I'm guessing that true therapeutic value and nourishment for the soul come instead from a deep knowledge of ourselves and our pasts, followed up by appropriate behavioral responses, whether that means some type of deliberate charitable act or simple lifestyle changes that benefit no one but ourselves.

So I find myself now not as angry with Bush and the Republicans. Don't get me wrong. I still get upset when they mindlessly oppose Obama in lock step, even though he has made genuine strides to compromise, reach across the aisle, and appoint Republicans into positions of power and prominence. But I'm beginning to realize that maybe some of the things that used to upset me aren't issues that I really truly care about. Instead, maybe I was justifying my anger and unhappiness with those issues.

The woman I met during my first trip to BA shook my moral etchasketch. I still don't agree with her way of thinking or behaving and I'm not sure if she knows herself enough to be convicted in this extremely egocentric forma de ser. But she did have the effect of shaking up my identity and getting me to realize that I didn't really care as much about some issues as I thought.

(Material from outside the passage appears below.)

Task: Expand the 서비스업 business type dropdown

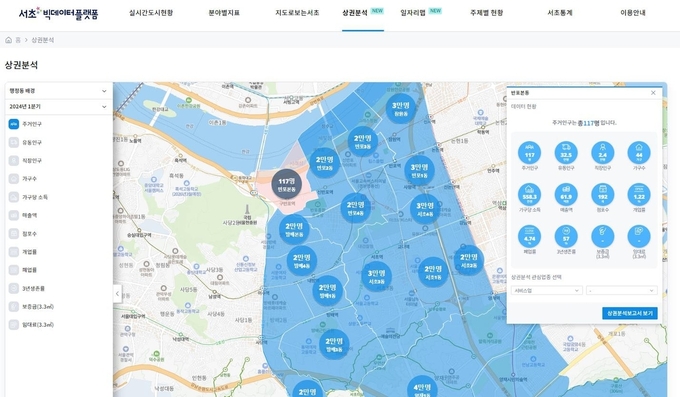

So for a good part of my over year long stay in Buenos Aires, I've felt a general apathy and malaise that I haven't experienced in a long time. To some degree, I have been rebuilding my moral framework, deciding what was truly important to me versus what I had decided to use as a scapegoat for my emotions. And in the meantime, there has existed a vacuum, an empty and kind of sad space where my activism and passion used to be.

These days, I'm happy to say, my passion for certain issues is returning as I begin to learn more about myself. But I think what's more important at the moment, before the step of action and advocacy, is to continue to explore why my physical and emotional responses in the past have been out of line with reality.